═════ TEXTO

Durante una de aquellas inacabables mañanas inanes, la casualidad o la Fortuna[12] tuvieron el capricho de traer hasta mis manos, hasta mis ojos, un dibujo para que lo fotocopiara. Era el trabajo de unas alumnas, que combinaba de forma tan estética como inocente paraguas, zapatos y guantes. Me gustó tanto que les pedí permiso para quedarme una fotocopia. Me lo concedieron y la coloqué como decoración en la pared que estaba frente a mí, en la Secretaría. Aunque en blanco y negro, también era decorativo y alegre: muy original y de una calidad indiscutible. No se veían figuras humanas, pero la composición de la obra y el equilibrio de los elementos lo compensaban de sobra. De hecho, fue elegido para un tríptico anunciador de la especialidad textil del Instituto de Futuros Currantes: simplemente, era bonito.

══════════

**TRABAJO REQUERIDO**
Según el texto, ¿qué objetos combinaba el dibujo de las alumnas?

═════ FILAS DE DATOS

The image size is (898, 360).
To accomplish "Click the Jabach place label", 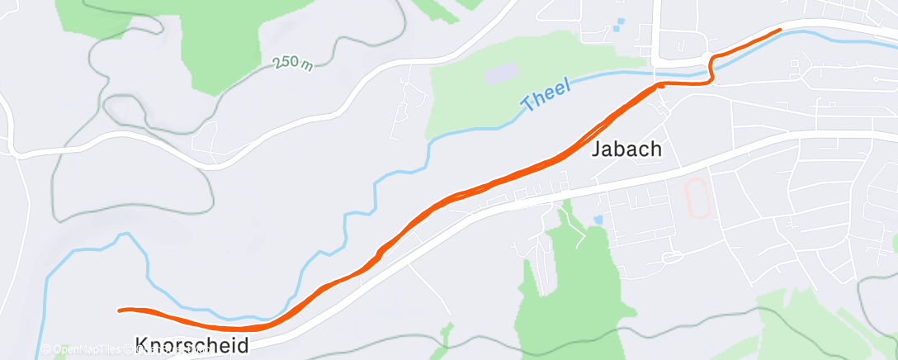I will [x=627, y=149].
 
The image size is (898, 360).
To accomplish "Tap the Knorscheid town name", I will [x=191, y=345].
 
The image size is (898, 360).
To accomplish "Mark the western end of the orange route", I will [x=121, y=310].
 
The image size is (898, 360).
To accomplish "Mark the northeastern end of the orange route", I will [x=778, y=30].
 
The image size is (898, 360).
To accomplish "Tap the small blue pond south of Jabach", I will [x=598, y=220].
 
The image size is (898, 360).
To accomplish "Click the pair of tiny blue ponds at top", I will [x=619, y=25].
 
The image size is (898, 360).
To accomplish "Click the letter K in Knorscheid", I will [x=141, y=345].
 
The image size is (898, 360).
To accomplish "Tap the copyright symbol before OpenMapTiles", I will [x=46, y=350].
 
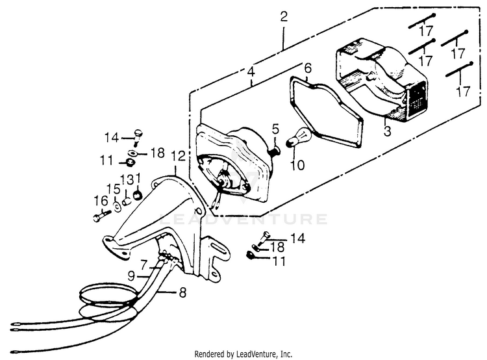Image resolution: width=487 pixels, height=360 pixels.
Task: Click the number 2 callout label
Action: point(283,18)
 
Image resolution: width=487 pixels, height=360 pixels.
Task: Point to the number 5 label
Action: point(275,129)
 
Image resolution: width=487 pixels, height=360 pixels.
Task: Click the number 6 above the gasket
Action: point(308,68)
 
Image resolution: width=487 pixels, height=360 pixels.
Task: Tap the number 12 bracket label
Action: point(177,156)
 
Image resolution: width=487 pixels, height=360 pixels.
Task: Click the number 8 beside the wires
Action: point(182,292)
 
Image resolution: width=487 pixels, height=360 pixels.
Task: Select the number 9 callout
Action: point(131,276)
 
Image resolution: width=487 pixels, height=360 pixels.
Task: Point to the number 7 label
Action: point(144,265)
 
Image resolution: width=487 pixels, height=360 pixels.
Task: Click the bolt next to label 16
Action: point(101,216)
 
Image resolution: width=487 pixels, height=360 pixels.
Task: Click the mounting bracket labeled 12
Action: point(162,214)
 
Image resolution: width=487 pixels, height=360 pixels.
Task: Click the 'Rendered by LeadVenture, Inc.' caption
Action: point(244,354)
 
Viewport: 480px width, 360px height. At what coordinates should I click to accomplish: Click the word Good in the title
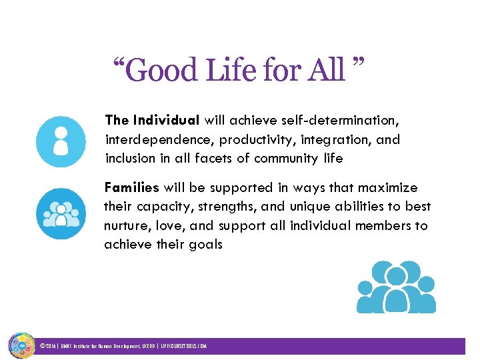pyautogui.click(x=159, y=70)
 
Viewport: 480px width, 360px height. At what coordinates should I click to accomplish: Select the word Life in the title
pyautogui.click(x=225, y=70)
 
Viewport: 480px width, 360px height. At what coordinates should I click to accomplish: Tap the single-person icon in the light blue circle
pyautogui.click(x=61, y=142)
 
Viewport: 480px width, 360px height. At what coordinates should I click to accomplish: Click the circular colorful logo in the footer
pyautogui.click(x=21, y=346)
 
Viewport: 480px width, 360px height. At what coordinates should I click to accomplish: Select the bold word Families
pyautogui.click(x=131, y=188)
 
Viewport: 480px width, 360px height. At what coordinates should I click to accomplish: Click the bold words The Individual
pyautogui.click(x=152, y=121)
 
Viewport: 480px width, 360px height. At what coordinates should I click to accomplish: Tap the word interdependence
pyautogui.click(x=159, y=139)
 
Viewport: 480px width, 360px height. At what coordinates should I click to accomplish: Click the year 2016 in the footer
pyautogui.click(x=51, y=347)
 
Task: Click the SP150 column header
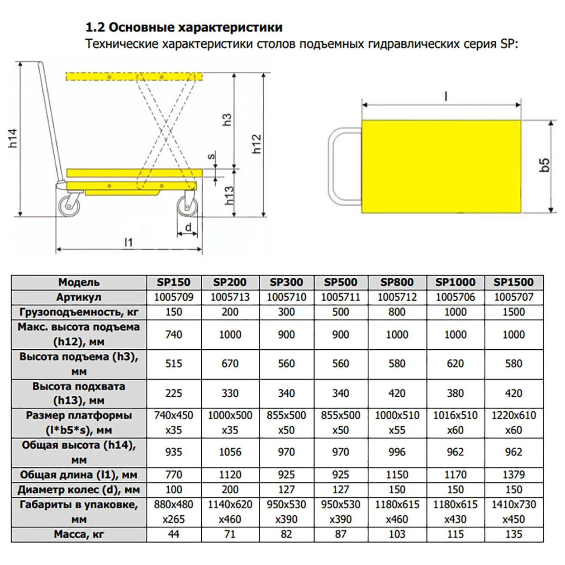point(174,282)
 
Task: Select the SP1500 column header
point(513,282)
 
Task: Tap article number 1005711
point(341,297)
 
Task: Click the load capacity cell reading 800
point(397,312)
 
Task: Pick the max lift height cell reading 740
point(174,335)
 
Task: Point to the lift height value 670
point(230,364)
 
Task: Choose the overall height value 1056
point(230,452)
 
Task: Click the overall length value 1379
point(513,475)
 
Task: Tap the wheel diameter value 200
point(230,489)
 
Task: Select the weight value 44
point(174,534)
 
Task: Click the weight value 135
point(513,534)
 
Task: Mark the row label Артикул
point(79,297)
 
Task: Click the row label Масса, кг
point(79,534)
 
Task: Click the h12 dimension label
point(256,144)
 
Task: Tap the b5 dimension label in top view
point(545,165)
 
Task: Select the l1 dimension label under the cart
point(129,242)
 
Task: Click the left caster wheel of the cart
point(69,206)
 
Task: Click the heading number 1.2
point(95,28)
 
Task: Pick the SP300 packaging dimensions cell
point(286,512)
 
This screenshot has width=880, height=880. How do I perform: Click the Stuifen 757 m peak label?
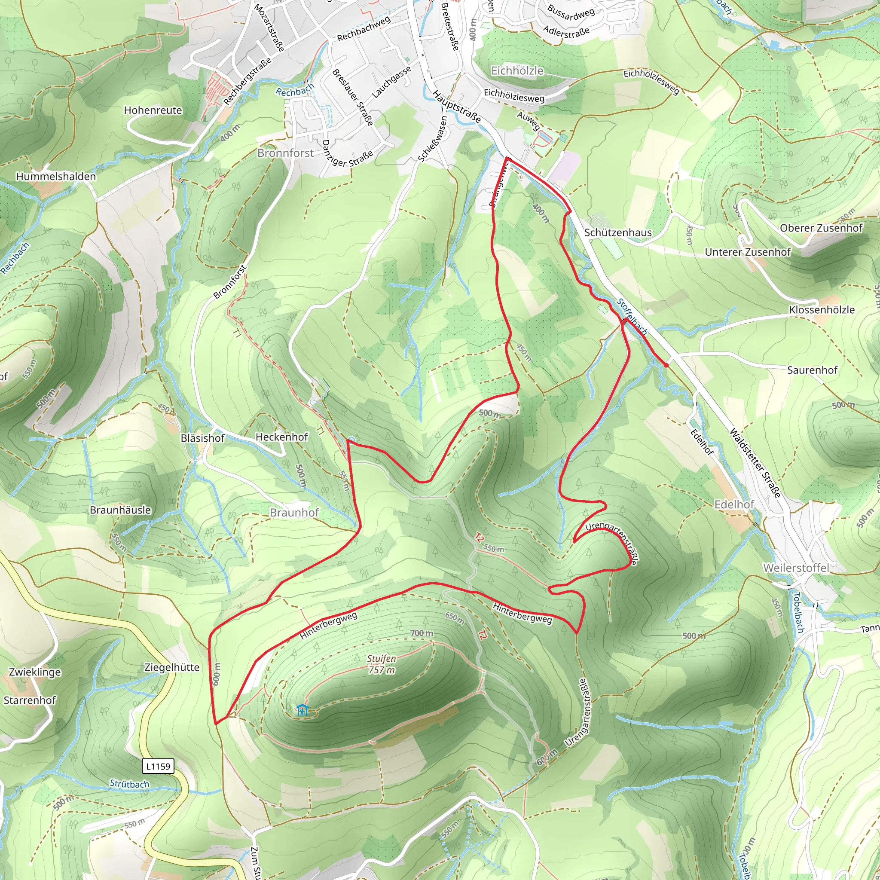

══════════

**EN RESPUESTA**
Paraguas, zapatos y guantes.